** Exercise **
Using the line that contains "Given: Choose Teams in the flyout menu" as the first line and the last line of the data as the final one, give every line in that range again exactly.

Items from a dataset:
____________
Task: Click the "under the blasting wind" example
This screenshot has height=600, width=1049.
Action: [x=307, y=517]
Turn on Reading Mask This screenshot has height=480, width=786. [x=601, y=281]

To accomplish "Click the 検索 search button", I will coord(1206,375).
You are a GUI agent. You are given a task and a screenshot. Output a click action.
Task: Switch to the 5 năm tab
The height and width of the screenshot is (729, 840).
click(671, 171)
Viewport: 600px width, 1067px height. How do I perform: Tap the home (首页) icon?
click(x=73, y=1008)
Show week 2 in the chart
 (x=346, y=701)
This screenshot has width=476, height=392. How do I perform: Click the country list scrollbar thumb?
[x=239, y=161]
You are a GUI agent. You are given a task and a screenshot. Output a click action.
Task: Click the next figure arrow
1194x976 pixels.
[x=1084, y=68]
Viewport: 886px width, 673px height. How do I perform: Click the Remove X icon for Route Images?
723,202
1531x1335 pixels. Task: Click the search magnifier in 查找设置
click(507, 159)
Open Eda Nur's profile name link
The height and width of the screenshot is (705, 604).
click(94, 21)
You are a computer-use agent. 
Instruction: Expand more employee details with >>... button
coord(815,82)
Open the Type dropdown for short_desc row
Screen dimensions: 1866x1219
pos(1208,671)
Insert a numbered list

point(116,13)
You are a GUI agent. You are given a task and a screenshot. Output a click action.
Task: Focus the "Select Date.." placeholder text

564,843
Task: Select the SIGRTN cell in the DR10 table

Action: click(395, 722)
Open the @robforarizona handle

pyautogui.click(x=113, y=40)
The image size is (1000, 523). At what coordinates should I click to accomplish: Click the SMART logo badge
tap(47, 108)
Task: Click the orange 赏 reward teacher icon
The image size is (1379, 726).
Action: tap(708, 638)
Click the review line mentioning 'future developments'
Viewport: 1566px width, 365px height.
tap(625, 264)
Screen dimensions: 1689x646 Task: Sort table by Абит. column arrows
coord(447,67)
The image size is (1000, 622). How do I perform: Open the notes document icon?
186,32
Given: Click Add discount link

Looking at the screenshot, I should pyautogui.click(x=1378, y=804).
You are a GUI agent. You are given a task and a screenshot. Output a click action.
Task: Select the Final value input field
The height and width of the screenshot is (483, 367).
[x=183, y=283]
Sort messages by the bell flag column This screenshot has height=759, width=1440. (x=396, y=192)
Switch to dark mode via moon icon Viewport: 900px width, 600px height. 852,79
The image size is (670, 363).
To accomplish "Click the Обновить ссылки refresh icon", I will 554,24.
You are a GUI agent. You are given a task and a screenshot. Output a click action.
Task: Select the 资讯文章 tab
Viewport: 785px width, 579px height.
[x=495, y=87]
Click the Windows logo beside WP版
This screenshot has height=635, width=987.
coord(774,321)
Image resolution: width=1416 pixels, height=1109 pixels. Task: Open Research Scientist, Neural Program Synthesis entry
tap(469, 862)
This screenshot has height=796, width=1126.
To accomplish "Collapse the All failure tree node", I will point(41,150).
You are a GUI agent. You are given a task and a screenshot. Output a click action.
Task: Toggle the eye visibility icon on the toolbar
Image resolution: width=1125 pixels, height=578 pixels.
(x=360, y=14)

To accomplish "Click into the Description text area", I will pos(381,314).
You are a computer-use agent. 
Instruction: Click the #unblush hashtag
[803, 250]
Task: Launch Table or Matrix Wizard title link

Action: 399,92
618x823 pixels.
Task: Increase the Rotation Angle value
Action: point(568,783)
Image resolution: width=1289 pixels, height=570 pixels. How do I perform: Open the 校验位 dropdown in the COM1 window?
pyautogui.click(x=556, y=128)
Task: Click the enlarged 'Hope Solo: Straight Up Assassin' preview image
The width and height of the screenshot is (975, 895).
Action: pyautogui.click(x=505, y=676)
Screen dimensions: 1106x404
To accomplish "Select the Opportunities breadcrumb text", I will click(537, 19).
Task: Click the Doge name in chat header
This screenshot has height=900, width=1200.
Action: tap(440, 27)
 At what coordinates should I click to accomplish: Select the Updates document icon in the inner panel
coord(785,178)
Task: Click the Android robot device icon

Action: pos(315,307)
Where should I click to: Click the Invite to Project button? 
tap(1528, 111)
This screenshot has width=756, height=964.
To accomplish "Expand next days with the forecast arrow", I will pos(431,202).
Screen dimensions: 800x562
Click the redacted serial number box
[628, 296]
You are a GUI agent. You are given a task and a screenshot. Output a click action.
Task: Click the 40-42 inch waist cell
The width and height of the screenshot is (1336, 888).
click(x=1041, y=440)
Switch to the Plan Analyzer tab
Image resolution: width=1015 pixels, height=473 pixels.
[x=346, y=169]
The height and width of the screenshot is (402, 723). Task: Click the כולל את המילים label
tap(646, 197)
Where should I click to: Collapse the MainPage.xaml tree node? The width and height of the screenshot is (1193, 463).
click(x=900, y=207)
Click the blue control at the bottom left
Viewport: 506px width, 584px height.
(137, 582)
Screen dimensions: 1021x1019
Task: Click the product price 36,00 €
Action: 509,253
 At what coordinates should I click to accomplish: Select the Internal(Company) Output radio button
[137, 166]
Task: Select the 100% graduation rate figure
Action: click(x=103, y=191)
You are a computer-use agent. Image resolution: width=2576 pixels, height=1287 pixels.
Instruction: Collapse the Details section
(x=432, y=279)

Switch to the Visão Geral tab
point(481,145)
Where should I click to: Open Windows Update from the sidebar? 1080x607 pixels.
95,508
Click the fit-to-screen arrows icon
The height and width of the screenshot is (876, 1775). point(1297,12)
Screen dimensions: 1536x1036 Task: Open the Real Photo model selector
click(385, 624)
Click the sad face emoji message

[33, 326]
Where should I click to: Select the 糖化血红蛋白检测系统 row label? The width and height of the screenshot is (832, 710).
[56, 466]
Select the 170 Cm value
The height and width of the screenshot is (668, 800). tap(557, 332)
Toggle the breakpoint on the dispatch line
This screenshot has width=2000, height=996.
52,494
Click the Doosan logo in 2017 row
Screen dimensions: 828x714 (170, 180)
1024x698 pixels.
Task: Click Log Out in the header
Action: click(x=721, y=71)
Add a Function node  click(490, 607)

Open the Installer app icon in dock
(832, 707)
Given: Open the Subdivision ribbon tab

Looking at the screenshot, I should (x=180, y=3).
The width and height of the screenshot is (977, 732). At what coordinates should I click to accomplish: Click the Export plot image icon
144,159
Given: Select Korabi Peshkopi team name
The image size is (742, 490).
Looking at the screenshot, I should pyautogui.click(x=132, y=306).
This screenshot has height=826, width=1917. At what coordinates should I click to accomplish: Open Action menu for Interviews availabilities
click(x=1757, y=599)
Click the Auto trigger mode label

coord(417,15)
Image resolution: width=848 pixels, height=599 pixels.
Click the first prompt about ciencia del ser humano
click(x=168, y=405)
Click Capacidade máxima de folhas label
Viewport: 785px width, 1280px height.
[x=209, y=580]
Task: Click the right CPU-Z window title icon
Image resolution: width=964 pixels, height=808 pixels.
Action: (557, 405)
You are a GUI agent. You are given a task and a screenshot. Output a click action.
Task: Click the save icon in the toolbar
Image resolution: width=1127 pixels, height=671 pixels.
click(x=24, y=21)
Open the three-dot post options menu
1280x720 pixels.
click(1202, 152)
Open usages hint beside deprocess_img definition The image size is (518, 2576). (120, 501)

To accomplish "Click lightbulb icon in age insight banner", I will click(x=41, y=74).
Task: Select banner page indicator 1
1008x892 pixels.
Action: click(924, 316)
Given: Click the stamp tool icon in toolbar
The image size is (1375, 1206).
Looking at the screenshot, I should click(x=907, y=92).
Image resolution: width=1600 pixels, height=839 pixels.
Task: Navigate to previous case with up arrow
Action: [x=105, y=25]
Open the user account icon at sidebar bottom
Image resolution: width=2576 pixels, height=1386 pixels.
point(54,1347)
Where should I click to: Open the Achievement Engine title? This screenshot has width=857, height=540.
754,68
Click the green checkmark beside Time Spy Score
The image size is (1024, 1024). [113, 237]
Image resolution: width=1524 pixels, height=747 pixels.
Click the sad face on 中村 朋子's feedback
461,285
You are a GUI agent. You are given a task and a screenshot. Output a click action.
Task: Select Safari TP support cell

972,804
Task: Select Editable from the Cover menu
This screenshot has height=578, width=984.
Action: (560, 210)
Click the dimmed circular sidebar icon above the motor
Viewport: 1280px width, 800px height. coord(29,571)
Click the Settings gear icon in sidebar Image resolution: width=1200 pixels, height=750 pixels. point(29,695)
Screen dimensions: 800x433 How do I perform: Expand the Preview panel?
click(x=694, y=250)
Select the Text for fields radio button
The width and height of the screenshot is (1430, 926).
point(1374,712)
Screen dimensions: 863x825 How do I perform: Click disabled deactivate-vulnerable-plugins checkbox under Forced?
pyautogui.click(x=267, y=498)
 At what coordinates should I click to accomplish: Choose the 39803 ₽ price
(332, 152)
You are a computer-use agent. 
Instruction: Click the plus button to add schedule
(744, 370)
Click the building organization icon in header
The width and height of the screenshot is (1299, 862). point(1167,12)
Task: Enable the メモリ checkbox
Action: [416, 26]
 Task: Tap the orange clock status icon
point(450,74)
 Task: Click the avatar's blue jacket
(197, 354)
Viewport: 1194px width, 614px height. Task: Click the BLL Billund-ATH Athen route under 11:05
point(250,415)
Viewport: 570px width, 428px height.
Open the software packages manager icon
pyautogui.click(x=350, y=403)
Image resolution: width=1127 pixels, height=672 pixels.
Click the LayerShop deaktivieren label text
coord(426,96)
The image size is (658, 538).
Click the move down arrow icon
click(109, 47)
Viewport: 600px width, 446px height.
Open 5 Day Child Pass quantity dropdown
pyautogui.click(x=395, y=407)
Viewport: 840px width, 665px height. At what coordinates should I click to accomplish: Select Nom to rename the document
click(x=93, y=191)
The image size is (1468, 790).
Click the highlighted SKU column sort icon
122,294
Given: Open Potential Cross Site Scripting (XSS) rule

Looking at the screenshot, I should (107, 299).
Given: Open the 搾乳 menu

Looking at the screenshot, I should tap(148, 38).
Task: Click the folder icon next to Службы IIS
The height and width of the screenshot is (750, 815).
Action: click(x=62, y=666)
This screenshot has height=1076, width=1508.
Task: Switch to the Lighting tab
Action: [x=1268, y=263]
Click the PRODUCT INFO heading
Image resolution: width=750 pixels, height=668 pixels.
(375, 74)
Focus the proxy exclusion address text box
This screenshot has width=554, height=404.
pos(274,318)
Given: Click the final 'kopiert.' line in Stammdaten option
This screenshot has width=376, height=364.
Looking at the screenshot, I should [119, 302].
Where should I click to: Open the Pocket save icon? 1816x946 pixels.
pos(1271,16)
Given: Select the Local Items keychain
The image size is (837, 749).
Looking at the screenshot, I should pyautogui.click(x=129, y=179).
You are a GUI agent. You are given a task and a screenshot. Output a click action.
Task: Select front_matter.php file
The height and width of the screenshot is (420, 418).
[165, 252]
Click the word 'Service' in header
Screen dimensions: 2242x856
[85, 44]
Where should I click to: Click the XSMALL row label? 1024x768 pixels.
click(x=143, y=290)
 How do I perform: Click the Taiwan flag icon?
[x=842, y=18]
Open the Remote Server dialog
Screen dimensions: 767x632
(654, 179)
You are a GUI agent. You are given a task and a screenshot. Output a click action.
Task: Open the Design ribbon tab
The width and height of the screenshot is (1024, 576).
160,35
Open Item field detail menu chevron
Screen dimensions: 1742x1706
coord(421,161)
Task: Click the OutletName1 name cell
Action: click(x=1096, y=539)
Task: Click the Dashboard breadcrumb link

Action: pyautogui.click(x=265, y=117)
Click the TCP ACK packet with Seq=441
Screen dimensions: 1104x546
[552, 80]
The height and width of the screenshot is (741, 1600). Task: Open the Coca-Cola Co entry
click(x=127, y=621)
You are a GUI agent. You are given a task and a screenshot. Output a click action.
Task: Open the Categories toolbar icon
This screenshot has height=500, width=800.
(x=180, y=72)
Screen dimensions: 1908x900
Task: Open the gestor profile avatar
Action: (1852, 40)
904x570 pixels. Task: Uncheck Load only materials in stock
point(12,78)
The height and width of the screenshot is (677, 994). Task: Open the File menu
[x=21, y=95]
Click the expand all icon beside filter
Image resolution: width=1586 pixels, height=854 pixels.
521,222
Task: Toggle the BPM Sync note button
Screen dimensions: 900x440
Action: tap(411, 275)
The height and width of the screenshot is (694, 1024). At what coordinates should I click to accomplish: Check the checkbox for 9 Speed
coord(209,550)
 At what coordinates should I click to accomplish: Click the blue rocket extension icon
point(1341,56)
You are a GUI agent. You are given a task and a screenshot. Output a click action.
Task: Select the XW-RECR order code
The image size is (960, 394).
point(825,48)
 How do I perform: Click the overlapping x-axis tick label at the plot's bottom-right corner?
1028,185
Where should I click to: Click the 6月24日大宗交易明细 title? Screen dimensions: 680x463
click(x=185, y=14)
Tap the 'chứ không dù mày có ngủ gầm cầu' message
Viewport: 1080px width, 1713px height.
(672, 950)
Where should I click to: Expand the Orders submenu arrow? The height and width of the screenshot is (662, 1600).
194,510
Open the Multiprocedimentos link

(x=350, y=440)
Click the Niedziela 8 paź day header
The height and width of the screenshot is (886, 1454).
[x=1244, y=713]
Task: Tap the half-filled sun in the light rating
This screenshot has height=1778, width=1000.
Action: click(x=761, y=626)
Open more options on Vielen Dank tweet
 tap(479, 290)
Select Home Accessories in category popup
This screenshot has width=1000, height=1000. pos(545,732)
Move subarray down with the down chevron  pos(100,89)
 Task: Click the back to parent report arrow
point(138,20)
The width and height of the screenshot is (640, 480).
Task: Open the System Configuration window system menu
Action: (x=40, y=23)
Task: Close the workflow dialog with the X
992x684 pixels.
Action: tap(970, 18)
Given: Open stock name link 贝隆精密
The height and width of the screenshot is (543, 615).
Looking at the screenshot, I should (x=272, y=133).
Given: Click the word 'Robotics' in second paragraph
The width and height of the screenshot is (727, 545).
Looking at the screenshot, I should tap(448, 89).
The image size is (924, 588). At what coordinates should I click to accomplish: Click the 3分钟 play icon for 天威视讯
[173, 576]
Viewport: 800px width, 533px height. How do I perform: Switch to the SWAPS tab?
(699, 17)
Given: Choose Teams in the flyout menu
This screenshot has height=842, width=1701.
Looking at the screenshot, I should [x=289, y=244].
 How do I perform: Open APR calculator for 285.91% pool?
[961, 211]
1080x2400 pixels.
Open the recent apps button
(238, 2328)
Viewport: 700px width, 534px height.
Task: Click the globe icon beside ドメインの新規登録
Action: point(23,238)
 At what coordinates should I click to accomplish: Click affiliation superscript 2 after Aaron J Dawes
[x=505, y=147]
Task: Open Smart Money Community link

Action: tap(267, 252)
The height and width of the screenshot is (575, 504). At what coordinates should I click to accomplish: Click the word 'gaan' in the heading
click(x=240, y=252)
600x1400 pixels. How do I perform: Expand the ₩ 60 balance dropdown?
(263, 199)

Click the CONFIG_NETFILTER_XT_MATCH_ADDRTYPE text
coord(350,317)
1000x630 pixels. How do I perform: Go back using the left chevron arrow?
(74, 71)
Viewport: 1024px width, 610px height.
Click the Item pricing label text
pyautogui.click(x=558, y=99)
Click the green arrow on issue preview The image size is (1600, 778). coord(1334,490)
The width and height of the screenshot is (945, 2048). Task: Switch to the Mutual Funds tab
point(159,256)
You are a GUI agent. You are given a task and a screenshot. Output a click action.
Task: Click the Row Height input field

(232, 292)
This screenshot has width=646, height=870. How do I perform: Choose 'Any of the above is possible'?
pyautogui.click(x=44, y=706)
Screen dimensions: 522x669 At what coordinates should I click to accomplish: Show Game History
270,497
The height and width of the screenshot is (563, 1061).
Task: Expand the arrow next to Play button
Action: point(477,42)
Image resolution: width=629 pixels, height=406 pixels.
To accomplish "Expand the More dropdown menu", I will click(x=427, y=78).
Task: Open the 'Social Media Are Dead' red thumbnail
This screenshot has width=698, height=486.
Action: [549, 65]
____________
** Finished task **
Given: Choose Teams in the flyout menu
This screenshot has height=842, width=1701.
Looking at the screenshot, I should [x=289, y=244].
 How do I perform: Open APR calculator for 285.91% pool?
[961, 211]
1080x2400 pixels.
Open the recent apps button
(238, 2328)
Viewport: 700px width, 534px height.
Task: Click the globe icon beside ドメインの新規登録
Action: point(23,238)
 At what coordinates should I click to accomplish: Click affiliation superscript 2 after Aaron J Dawes
[x=505, y=147]
Task: Open Smart Money Community link

Action: tap(267, 252)
The height and width of the screenshot is (575, 504). At what coordinates should I click to accomplish: Click the word 'gaan' in the heading
click(x=240, y=252)
600x1400 pixels. How do I perform: Expand the ₩ 60 balance dropdown?
(263, 199)

Click the CONFIG_NETFILTER_XT_MATCH_ADDRTYPE text
coord(350,317)
1000x630 pixels. How do I perform: Go back using the left chevron arrow?
(74, 71)
Viewport: 1024px width, 610px height.
Click the Item pricing label text
pyautogui.click(x=558, y=99)
Click the green arrow on issue preview The image size is (1600, 778). coord(1334,490)
The width and height of the screenshot is (945, 2048). Task: Switch to the Mutual Funds tab
point(159,256)
You are a GUI agent. You are given a task and a screenshot. Output a click action.
Task: Click the Row Height input field

(232, 292)
This screenshot has width=646, height=870. How do I perform: Choose 'Any of the above is possible'?
pyautogui.click(x=44, y=706)
Screen dimensions: 522x669 At what coordinates should I click to accomplish: Show Game History
270,497
The height and width of the screenshot is (563, 1061).
Task: Expand the arrow next to Play button
Action: point(477,42)
Image resolution: width=629 pixels, height=406 pixels.
To accomplish "Expand the More dropdown menu", I will click(x=427, y=78).
Task: Open the 'Social Media Are Dead' red thumbnail
This screenshot has width=698, height=486.
Action: [549, 65]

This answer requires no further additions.